The support vector machine has proposed to classify normal SUs and MUs with the range of sensing energies at the legitimate SUs lies on the range of 90–108 [21]. The AN and AY energies are assumed far below and above the legitimate energy ranges. However, the more it is assumed that the MUs do not operate closer to the range of the legitimate user the easier it will be to classify but a little far from the reality. Figures 7 and 9 of [21] indicate that the assumption of the sensing energies of the MUs are around 9. In this paper, we have introduced an optimization algorithm that determines the minimum sensing energy gap between the legitimate and malicious users. Consequently, the proposed solution learns and classifies the legitimate and malicious users even when their sensing energies are close to one as it can be shown in Figs. 7 and 8 of this work.
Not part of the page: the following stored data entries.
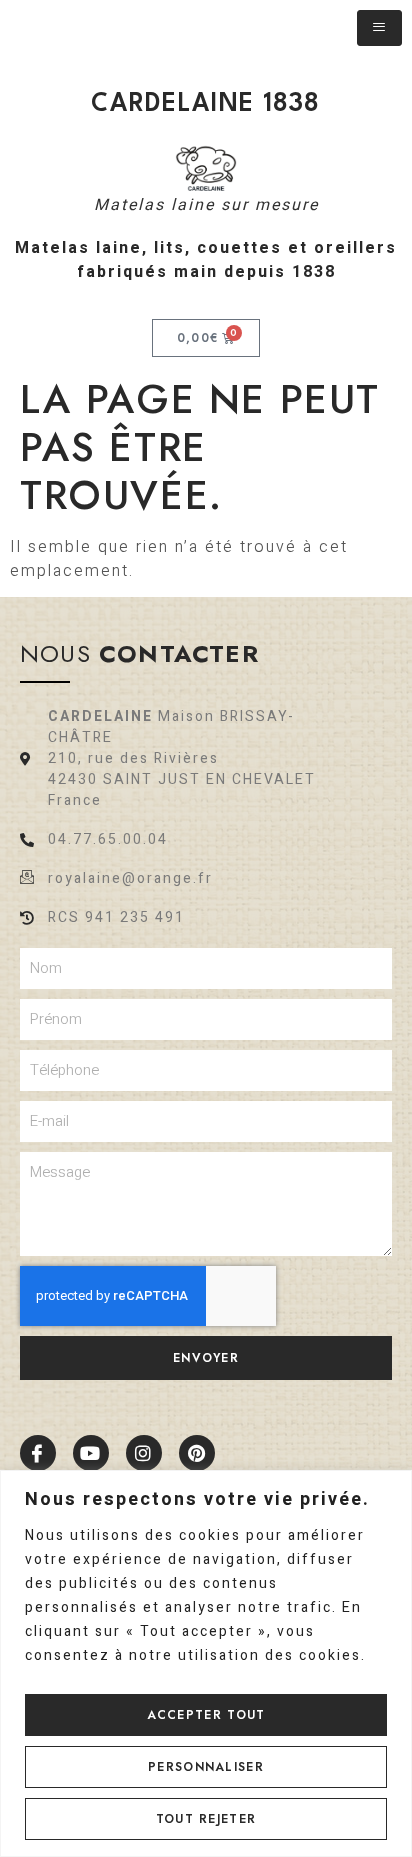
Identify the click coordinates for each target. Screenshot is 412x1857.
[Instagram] (144, 1453)
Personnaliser (206, 1767)
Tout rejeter (206, 1819)
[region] (206, 1663)
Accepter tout (206, 1715)
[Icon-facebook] (38, 1453)
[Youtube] (91, 1453)
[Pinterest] (197, 1453)
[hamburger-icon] (379, 28)
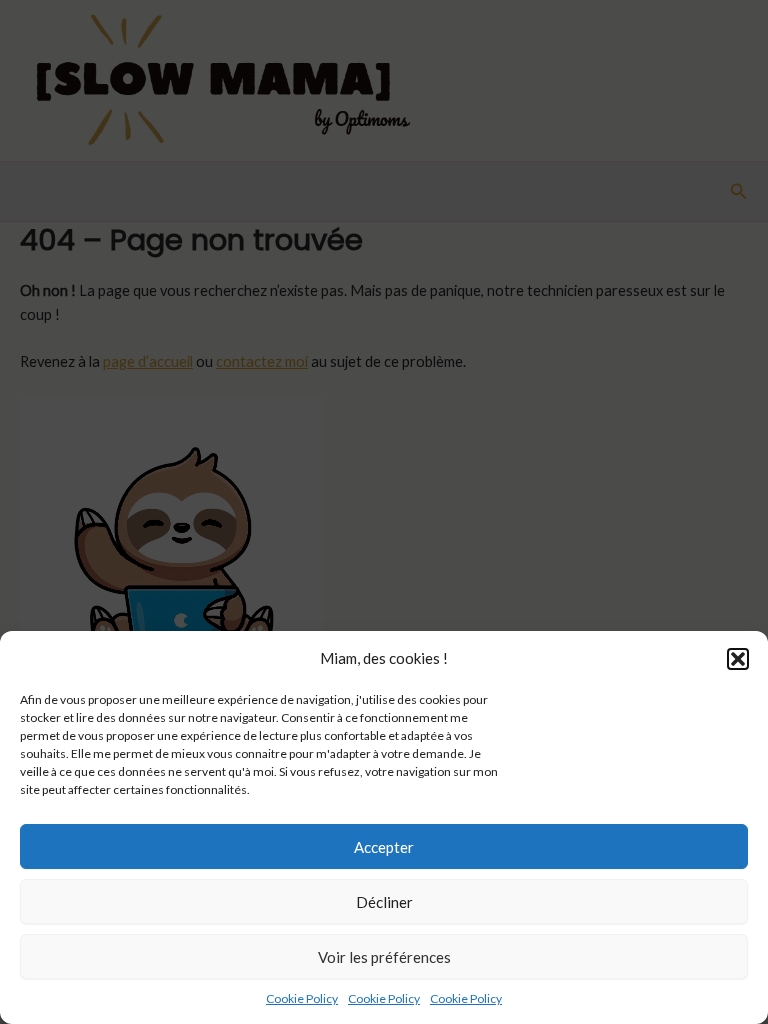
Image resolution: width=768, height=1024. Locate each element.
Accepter (384, 847)
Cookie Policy (302, 998)
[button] (738, 659)
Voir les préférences (384, 957)
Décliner (384, 902)
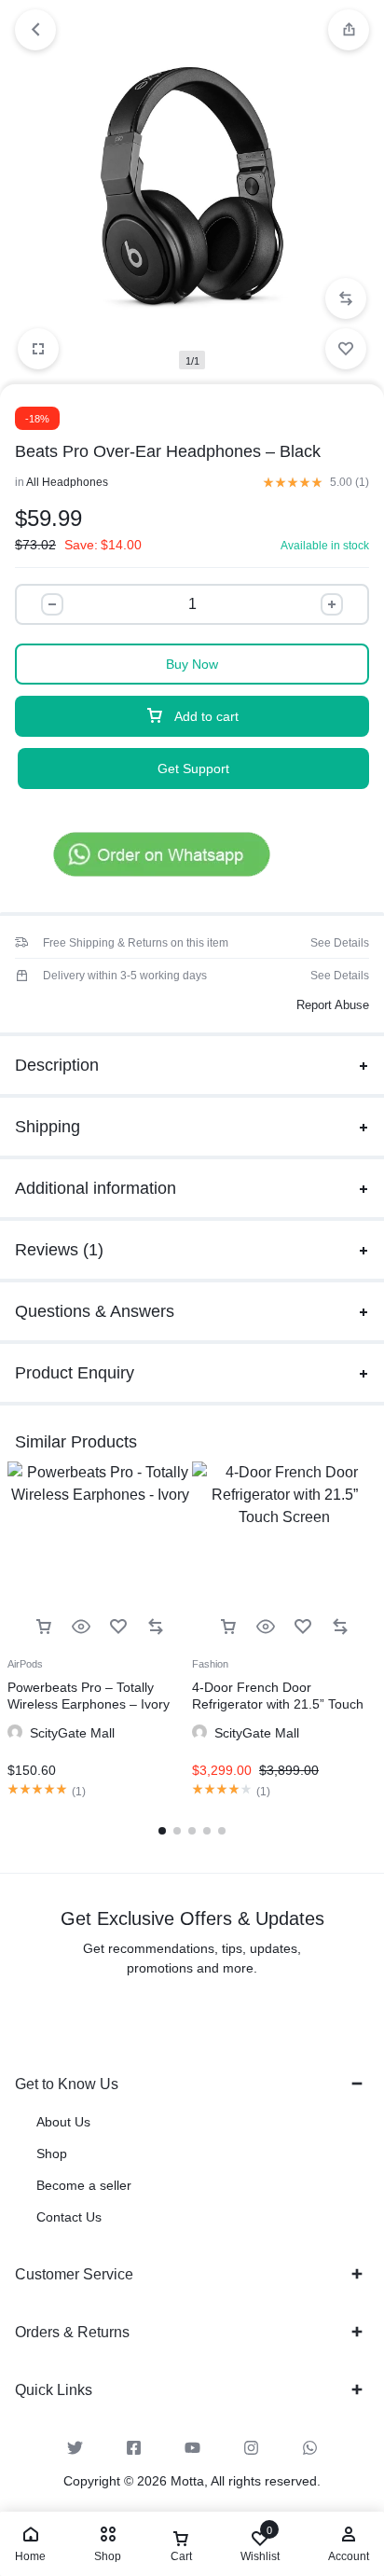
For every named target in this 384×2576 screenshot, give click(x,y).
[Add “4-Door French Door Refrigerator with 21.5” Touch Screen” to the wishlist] (303, 1627)
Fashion (210, 1663)
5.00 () (349, 482)
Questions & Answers (94, 1311)
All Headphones (67, 482)
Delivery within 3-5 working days (125, 975)
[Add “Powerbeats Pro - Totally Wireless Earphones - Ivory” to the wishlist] (118, 1627)
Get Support (193, 768)
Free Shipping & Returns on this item (135, 943)
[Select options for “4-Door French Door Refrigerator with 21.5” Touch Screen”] (228, 1627)
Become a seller (83, 2185)
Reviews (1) (59, 1249)
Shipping (47, 1126)
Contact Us (69, 2216)
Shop (51, 2153)
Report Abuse (332, 1005)
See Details (339, 943)
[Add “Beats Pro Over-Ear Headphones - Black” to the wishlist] (345, 348)
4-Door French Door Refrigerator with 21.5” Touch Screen (277, 1704)
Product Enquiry (74, 1373)
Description (57, 1065)
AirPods (25, 1663)
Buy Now (192, 664)
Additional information (95, 1188)
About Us (63, 2121)
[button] (345, 298)
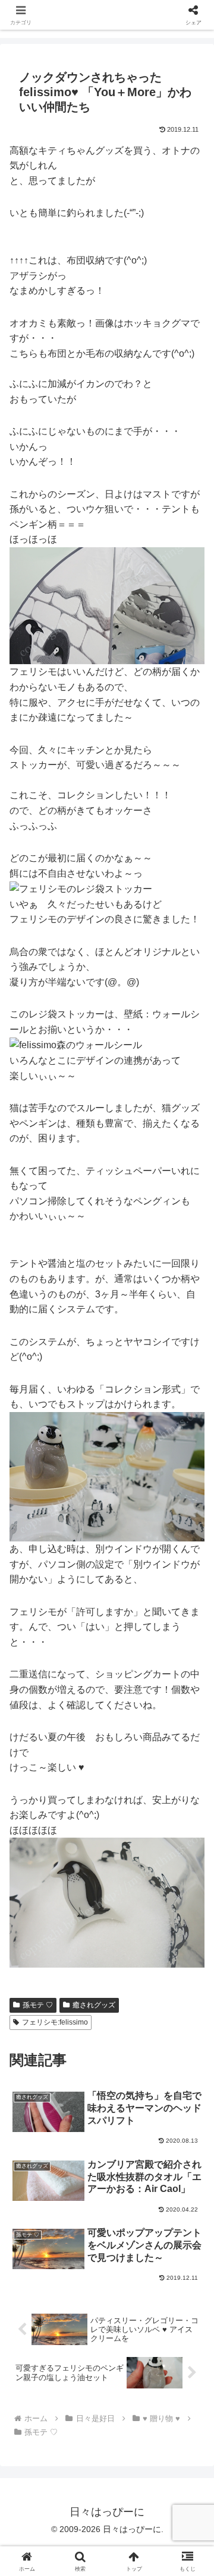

To sum up, the cooperative spectrum sensing enables ideal solution to sense the existence of the PU. Instead of using another device or employing the unreliable centralized sensing, the cooperative sensing offloads the FC task. Hence, the spectrum management is simplified by applying the cooperative spectrum sensing. However, the cooperative spectrum sensing is highly exposed to malicious user attacks. For this reason, the major contribution of this paper focuses on the MUs detection mechanisms. The machine learning is used to study the characteristics of the MUs and then to determine the pattern of the malicious users. The learning averages the energy detections of the individual users. The legitimate users apply valid spectrum sensing while the MUs send any energy level to the FC without actually sensing the presence or absence of the PU. The proposed machine learning watches the energy report of every user and determines a pattern that characterizes the type of user. The optimization algorithm is also applied to realize the energy reporting by the MUs.

7 Conclusion

To solve the CRN spectrum management challenge, a cooperative spectrum sensing is proposed. The legitimate SUs-based of PU spectrum sensing simplifies the spectrum management of the CRN system. However, this method of spectrum sensing is highly exposed to malicious user attacks. Machine learning is proposed to statistically study the experience of malicious users. Furthermore, the learning classifies the MUs and legitimate SUs with a decision line. Depending on the type of attack (AY or AN), the MUs are classified as above or below the decision line and that region is blacklisted from further accommodation in the spectrum management. The MUs are assumed that they can act quite similar behavior to the legitimate SUs. The simulation results have shown that the proposed method distinguishes the MUs from the legitimate SUs well. The FC can easily decide the spectrum management by considering the decision line to separate the MUs and legitimate SUs.